In 1889, she was part of the management team of the Moore's Hill public schools. In February of the same year, after the Young People's Methodist Alliance was organized, Vayhinger became one of its directors.

Vayhinger was active throughout her life in temperance reform. At the age of seventeen, she became affiliated with the WCTU. After serving in various official positions in the local, county, and State Unions, in 1903 she was made president of the Indiana WCTU, and directed that organization for seventeen years. During this period, she was also active in platform work, and a leader in the Legislative Council of Indiana Women.

She was a member of the middle division of the Flying Squadron which toured the country in the interest of Prohibition in 1914. She was one of the two women on the squadron, the other being Ella A. Boole.

In 1919, the National WCTU's department of Temperance and Labor was changed to Women in Industry, and placed under a committee of three, consisting of Vayhinger, Deborah Knox Livingston, and Lenna Lowe Yost.
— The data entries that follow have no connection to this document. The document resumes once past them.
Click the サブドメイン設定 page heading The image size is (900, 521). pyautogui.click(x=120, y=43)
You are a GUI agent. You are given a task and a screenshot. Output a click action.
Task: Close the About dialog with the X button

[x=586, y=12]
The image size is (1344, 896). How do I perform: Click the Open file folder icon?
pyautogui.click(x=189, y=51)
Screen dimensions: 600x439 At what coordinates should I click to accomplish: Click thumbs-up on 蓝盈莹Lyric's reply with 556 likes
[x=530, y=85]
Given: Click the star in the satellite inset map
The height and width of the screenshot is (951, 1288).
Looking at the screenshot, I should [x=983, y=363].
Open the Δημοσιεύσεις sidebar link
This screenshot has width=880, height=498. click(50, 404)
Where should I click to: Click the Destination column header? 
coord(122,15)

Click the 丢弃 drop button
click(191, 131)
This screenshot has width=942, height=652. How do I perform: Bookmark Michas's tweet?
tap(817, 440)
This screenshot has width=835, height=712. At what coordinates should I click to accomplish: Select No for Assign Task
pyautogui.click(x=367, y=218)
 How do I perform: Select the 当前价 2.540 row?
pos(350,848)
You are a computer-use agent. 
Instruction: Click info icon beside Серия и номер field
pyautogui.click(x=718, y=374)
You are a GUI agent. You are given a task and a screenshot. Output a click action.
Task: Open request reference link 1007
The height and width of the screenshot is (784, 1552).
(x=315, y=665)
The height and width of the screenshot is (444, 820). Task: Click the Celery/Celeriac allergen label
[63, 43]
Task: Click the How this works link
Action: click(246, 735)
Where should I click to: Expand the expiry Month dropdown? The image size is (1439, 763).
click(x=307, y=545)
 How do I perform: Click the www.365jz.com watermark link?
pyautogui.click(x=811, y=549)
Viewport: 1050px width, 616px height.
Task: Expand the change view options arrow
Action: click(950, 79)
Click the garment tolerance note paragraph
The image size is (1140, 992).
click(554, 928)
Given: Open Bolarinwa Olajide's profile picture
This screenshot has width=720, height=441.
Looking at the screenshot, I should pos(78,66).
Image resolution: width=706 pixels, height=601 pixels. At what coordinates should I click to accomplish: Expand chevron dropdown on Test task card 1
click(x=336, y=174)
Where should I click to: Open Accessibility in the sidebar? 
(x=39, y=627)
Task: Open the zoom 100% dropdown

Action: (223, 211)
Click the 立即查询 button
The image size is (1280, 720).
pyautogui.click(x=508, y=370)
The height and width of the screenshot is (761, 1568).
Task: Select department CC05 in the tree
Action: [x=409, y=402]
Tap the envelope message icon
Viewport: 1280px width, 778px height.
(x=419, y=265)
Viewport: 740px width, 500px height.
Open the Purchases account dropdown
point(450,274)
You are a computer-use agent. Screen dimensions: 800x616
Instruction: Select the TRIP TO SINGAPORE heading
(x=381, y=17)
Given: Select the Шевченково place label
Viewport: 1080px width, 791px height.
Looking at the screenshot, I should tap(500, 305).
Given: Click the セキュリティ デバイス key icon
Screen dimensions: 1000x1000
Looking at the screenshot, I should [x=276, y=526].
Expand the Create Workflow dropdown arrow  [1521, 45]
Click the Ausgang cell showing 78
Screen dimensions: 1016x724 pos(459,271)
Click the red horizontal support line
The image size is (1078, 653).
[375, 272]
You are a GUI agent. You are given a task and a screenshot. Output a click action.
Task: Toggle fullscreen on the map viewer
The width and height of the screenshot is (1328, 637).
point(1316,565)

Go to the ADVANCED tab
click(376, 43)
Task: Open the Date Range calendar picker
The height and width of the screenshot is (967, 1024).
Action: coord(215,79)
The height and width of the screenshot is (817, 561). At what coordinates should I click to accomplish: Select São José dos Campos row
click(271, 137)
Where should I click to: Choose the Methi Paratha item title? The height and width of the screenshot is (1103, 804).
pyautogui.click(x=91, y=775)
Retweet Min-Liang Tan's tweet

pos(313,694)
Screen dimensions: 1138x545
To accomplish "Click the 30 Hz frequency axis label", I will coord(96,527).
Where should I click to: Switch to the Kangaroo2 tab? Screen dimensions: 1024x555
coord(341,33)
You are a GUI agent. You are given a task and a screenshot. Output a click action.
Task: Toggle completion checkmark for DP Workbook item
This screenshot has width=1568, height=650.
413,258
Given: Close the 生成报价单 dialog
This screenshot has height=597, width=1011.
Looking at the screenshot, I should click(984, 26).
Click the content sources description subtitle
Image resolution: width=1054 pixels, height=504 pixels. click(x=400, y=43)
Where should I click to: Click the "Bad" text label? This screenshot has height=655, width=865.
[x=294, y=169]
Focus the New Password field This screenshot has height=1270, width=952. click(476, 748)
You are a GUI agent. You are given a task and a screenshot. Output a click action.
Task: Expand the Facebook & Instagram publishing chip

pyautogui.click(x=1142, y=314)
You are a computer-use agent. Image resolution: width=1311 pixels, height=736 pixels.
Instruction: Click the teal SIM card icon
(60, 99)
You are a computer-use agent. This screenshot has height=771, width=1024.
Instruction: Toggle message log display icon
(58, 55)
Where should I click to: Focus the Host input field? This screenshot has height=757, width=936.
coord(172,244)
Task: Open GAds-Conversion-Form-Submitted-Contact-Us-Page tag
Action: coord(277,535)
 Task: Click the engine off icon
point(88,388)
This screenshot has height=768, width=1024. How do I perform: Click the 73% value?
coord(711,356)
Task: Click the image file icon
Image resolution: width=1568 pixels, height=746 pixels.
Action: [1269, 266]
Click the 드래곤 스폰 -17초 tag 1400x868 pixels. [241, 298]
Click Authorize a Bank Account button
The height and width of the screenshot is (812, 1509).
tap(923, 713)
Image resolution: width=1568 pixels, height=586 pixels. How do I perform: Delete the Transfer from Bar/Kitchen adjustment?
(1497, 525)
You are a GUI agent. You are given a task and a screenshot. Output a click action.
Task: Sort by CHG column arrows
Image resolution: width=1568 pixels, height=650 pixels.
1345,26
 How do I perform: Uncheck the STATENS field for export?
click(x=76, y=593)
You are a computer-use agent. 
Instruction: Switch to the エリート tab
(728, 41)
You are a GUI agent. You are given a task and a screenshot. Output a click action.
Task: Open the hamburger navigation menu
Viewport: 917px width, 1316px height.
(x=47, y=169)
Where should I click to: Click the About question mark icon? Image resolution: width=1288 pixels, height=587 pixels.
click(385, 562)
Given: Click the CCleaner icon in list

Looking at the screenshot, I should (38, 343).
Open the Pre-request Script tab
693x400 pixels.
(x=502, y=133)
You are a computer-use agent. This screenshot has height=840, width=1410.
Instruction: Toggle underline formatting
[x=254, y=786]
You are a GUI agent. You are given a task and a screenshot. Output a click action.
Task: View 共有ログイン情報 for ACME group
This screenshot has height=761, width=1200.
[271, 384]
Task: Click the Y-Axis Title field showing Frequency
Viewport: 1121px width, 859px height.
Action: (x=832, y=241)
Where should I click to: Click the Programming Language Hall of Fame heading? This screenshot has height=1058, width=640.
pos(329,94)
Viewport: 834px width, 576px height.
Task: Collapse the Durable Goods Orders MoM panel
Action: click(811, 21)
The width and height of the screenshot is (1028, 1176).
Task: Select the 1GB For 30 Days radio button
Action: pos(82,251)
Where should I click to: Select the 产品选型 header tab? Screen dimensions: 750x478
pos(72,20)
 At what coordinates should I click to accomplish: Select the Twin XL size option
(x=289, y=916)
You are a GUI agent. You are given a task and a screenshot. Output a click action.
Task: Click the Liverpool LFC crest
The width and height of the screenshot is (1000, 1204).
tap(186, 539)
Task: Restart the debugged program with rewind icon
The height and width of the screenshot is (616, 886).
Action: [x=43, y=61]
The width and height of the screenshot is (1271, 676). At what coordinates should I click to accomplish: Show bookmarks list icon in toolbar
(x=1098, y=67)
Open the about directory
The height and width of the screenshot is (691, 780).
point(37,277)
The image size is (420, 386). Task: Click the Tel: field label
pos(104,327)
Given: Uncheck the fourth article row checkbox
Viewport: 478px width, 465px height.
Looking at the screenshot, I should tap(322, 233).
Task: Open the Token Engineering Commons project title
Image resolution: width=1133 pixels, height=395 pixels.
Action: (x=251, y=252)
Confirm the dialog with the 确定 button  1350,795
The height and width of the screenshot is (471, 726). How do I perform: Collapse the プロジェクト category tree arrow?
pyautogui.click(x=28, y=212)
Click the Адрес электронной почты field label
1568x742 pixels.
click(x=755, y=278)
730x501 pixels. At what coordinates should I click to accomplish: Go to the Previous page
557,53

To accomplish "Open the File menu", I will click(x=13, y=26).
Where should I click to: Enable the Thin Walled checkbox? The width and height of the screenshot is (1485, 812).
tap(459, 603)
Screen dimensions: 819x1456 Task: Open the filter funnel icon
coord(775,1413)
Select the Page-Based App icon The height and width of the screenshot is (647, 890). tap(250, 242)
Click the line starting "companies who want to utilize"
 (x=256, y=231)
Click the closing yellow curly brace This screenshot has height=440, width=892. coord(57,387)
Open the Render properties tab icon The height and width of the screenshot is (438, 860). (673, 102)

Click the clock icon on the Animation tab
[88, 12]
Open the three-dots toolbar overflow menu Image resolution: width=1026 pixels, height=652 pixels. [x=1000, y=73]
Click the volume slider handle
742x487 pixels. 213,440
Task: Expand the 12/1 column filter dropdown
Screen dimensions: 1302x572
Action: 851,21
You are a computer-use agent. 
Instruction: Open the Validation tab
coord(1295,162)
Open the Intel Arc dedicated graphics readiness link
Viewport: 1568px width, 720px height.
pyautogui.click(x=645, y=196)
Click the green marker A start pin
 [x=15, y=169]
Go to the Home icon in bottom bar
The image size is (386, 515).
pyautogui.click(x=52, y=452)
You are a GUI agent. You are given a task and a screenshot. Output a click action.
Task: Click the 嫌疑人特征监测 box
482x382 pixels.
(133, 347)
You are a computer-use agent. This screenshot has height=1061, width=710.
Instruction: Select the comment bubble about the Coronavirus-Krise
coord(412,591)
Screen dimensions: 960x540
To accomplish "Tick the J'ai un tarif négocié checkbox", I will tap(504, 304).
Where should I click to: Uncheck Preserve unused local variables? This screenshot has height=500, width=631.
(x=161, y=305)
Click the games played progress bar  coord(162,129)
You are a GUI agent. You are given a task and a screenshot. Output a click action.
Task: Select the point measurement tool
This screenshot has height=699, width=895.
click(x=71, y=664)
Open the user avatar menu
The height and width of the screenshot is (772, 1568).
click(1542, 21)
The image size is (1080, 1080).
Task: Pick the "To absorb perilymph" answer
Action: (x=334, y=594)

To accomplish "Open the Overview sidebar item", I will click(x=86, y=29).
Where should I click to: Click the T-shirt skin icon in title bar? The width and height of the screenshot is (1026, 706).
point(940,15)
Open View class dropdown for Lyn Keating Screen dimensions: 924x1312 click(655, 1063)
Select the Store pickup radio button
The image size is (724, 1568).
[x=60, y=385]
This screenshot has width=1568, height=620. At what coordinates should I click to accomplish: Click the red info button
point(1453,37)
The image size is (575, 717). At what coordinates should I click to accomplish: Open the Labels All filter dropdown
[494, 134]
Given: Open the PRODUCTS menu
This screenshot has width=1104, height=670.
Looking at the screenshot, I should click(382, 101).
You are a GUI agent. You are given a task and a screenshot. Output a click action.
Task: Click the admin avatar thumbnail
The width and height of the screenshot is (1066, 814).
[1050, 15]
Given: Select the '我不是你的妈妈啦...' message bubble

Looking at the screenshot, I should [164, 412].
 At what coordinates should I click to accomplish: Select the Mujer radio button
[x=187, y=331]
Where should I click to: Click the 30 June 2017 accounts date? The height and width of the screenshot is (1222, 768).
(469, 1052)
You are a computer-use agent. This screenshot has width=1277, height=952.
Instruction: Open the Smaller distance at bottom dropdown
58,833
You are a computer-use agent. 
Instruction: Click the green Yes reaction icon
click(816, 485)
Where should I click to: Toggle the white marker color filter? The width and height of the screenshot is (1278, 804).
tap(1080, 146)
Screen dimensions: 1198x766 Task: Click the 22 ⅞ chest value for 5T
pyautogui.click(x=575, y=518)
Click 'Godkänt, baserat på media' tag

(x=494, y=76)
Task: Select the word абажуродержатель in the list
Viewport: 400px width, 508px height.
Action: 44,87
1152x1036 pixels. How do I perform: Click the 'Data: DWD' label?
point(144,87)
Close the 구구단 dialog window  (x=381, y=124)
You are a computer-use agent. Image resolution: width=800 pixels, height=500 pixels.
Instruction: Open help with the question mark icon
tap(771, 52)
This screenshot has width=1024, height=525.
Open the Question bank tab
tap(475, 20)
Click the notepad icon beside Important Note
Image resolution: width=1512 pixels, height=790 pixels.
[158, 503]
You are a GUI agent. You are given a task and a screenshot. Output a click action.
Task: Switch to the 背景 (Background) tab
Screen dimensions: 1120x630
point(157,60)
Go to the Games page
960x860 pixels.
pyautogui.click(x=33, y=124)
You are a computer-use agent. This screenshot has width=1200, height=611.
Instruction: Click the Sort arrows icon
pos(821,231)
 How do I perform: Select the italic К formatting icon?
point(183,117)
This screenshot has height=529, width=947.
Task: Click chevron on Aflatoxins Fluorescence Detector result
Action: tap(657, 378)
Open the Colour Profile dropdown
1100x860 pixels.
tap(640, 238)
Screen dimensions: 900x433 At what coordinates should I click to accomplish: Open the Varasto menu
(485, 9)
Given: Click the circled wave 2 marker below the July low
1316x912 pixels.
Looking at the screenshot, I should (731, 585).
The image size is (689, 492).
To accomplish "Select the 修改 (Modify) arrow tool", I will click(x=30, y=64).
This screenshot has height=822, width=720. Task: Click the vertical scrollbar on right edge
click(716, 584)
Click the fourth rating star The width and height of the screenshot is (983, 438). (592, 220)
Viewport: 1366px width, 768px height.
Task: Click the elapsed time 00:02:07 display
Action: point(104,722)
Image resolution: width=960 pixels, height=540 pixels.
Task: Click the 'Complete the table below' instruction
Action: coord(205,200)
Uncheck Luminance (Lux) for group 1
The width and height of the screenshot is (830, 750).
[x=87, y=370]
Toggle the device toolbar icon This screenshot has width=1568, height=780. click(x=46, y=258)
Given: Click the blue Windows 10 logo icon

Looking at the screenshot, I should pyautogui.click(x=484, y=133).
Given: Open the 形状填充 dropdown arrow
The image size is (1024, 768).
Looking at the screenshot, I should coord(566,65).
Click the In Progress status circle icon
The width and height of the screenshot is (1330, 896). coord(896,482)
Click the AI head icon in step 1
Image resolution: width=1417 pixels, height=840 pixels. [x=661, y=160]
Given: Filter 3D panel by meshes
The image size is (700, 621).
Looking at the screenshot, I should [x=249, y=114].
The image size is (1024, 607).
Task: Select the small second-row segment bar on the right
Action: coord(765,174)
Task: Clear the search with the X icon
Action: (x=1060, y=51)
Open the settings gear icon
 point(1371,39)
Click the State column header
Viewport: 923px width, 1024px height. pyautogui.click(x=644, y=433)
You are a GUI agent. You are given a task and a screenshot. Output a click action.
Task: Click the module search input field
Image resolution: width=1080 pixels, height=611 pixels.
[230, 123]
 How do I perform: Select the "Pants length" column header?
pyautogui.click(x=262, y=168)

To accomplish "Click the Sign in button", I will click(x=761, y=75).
In 1920, she became director of Americanization work for the National WCTU, which position she continued to hold to the time of her death. In the same year, Vayhinger was the Prohibition Party candidate for United States Senator from Indiana.

Vayhinger served as president of the Evansville College Alumni Association.

==Personal life==
In 1889, in Moores Hill, Indiana, she married Prof. Rev. Monroe Vayhinger, a Methodist minister who served as president of Taylor University, in Upland, Indiana, during the period of 1908–21. They had three children: Harold Dale, Paul Johnson, Lois Miriam.

In religion, she was Methodist.

Vayhinger favored woman suffrage.

Culla Johnson Vayhinger died in Upland, Indiana, on August 15, 1924. Interment was in Crown Hill Cemetery.